# 05' Merc charging system????



## Weedy (Dec 11, 2006)

Ok, I have an 05' 25hp 2-smoker merc and I am trying to understand the charging system. Were does the charging come from? The yellow wire from under the start then to the solinoid (sp). Or, from the under the flywheel to the starting solinoid (sp) then back thru to the battery. The positive side of the starter bolt is stripped up in the starter. How this happened I have NOOOOOOOOO clue, but it is stripped and I am trying to understand if it will still charge with it getting a bad connection.
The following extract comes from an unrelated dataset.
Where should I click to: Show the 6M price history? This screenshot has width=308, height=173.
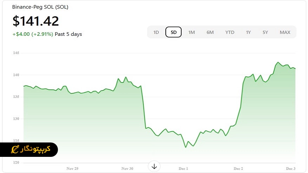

I can't see the charging system going thru the starter, then back to the solinoid, then back to the battery, but stranger things go on in my life...... Thanks for the help guys.


Weedy


----------



## Brett (Jul 16, 2008)

http://www.crowleymarine.com/mercury_parts/11407/30.cfm

http://www.crowleymarine.com/mercury_parts/11407/40.cfm

From the powerpack under the flywheel, through the rectifier
then to the electrical system.


----------



## Weedy (Dec 11, 2006)

> http://www.crowleymarine.com/mercury_parts/11407/30.cfm
> 
> http://www.crowleymarine.com/mercury_parts/11407/40.cfm
> 
> ...



I understand what your saying, I'm just trying to understand at which point does it go to the battery. 

As always, thanks for the look-up.

Weedy


----------



## Brett (Jul 16, 2008)

Somewhere on your motor you'll have to find the rectifier,
from the rectifier there will be a connection to the positive
battery cable. Without having a shop manual I can't tell you
the wire color coding you're looking for. Sorry Weedy.


----------